Excellent middle-grade book about facing fears and overcoming challenges. The plot was thoroughly engaging, addressing issues of protecting nature and endangered species, coping with medical issues, visiting the sick, facing death, and family relationships. Set during the year of preparing for Bar Mitzvah, the book focuses on the aspects of growing up, and doing mitzvot (commandments/good deeds) more than the ritual of the Bar Mitzvah itself. Amazing that this is the author's first book--it's excellent. Highly recommend.

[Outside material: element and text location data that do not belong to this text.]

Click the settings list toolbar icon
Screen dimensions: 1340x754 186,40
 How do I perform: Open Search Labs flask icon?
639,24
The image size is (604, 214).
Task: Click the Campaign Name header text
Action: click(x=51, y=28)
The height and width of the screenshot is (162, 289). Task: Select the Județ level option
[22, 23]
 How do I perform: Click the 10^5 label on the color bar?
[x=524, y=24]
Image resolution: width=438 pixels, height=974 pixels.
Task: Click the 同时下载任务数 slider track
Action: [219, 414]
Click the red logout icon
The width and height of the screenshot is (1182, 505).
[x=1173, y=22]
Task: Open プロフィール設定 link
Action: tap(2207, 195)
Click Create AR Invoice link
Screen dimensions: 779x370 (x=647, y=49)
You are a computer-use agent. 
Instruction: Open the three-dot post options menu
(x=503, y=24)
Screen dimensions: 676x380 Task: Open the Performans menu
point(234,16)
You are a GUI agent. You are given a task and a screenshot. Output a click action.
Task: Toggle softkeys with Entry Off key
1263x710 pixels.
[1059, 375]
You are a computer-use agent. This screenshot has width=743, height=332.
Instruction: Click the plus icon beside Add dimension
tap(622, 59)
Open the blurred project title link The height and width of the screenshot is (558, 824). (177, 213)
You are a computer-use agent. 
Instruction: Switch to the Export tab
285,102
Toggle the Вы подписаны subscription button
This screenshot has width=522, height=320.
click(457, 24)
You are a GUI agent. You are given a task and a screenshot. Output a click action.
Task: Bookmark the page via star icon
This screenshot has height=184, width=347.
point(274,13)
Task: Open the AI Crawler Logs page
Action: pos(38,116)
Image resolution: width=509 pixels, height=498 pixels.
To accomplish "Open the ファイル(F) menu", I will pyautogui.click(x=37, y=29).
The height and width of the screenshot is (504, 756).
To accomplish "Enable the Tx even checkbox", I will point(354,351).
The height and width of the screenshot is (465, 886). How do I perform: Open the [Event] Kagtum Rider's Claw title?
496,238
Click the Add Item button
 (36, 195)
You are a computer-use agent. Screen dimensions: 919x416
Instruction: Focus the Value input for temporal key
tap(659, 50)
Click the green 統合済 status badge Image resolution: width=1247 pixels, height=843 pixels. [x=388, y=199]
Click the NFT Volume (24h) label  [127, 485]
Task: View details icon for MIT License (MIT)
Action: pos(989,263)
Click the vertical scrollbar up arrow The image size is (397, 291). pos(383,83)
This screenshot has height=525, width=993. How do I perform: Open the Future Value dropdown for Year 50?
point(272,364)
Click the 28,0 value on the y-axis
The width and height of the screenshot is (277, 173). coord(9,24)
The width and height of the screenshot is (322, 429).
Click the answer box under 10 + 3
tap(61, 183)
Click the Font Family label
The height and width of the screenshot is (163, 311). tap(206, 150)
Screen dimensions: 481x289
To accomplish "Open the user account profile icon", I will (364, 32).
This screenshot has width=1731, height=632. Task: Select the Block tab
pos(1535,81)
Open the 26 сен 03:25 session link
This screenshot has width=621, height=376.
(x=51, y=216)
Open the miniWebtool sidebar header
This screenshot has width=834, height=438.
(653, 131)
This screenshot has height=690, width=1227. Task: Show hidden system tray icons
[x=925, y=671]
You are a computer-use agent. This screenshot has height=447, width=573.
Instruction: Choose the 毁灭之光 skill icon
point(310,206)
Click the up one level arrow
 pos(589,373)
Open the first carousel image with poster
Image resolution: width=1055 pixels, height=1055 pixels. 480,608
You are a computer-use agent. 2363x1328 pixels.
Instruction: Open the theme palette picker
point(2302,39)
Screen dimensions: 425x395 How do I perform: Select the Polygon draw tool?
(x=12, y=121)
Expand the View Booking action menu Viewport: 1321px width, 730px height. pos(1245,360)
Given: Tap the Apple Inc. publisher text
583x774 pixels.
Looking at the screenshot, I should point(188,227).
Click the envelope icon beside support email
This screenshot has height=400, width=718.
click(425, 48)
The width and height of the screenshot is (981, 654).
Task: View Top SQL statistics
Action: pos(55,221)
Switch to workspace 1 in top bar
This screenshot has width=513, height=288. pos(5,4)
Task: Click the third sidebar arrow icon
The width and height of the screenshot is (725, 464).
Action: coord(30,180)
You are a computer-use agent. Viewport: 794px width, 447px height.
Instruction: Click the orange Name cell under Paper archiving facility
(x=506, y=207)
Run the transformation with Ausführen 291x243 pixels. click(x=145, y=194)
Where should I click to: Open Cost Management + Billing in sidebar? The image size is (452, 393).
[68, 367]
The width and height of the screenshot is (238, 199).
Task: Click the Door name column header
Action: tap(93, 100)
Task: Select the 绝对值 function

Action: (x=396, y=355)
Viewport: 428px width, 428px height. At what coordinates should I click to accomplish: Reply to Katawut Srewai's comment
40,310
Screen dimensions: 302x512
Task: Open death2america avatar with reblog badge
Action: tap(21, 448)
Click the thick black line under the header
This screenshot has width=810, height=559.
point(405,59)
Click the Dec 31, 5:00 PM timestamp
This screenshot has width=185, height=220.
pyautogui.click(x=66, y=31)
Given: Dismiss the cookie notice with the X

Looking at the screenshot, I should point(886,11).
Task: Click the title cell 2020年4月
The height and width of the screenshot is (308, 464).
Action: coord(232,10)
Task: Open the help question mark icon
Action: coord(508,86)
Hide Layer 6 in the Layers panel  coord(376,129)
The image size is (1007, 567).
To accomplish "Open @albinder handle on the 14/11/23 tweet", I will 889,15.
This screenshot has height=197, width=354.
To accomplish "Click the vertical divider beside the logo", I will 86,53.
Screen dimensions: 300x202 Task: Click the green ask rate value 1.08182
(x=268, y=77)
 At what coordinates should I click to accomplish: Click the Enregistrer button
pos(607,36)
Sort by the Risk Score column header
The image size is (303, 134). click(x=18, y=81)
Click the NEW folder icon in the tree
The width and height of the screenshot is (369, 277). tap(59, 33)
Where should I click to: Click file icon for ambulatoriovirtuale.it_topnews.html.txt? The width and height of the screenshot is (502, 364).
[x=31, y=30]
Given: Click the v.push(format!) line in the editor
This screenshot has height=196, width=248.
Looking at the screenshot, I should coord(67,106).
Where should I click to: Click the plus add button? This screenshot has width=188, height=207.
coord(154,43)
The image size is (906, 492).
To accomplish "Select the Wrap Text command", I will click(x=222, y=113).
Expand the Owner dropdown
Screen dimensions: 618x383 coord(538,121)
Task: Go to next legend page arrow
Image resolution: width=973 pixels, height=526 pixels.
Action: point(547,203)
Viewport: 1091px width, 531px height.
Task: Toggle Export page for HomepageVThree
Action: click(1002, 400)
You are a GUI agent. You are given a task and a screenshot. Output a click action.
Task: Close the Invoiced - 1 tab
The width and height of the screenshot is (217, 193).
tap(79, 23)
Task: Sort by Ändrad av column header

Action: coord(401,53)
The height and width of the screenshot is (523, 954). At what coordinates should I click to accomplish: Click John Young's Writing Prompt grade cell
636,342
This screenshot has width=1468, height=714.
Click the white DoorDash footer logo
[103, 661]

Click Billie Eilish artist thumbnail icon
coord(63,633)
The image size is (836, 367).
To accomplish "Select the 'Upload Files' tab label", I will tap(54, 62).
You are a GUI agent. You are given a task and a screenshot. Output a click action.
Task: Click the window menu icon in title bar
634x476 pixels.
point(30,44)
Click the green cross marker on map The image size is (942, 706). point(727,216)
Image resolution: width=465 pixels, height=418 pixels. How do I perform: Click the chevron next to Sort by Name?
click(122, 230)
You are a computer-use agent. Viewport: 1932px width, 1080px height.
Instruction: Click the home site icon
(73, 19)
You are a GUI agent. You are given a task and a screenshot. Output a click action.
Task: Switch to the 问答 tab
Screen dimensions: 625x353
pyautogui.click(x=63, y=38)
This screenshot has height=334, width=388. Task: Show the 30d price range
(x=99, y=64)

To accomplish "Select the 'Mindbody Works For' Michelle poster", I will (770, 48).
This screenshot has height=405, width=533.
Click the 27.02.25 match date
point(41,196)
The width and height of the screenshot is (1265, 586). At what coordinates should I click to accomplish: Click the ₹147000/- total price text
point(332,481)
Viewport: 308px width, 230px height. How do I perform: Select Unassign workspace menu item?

This heartbreakingly beautiful #ownvoices MG debut highlights friendship, taking chances, self-identity and grief with characters that will remain in your heart for a long, long time. My only concern was length...at 388 pages, most of my 4/5th middle grade readers wouldn’t find this one approachable as an independent read.
Will Levine is called Turtle Boy by his classmates because he doesn’t have much of a chin—and because they’re jerks. He also collects turtles, but no one knows this. (Yes, he collects them in the wild, and he knows that’s not legal, or right...) Meanwhile, he’s being Bar Mitzvah-ed and has a 40 -hour community volunteer commitment, but he’s so shy that few opportunities will work for him. His rabbi connects him with RJ, a seriously ill, hospitalized 16- year- old, who has few people in his life. At first, they have nothing in common. What a great, hopeful, grief-filled, suffused with loss, and drumming, and roller coasters, oh and life mg, YA or adult book this is! Borrowed from interlibrary loan.
i read this in less than 24 hours. it was raw, funny, and made me cry to the point where i had to put the book down so i could clear up my vision. this is one of the best recent contemporaries i’ve read. every character was vivid and real, and i fell in love with rj, even though i knew what was going to happen. the plot was fantastic & well constructed. the characters had distinct voices and unique struggles. my ~only~ critique would be the bar mitzvah scene at the end, where will is reviewing his year. that part of his speech continued for about three pages, and it was just telling all the themes and messages the readers could’ve picked up on by themselves with a little thought. (: but that’s it. everything else was amazing, it was so clean, and i would 100% recommend.
This book deserves 6 stars. I highly recommend the audio version. Narration was great and it helped to hear the correct Jewish pronunciation of words. Keep your tissues handy, but know that your soul will be rejuvenated at the conclusion of this heart print novel.
GREAT GREAT GREAT book! If you love "Drums, Girls, and Dangerous Pie" and "Wink" - this is the book for you. Cried for the entire last quarter, but it was such a well told, beautiful story about acceptance, friendship, overcoming obstacles...and so much more. Would love to meet this author!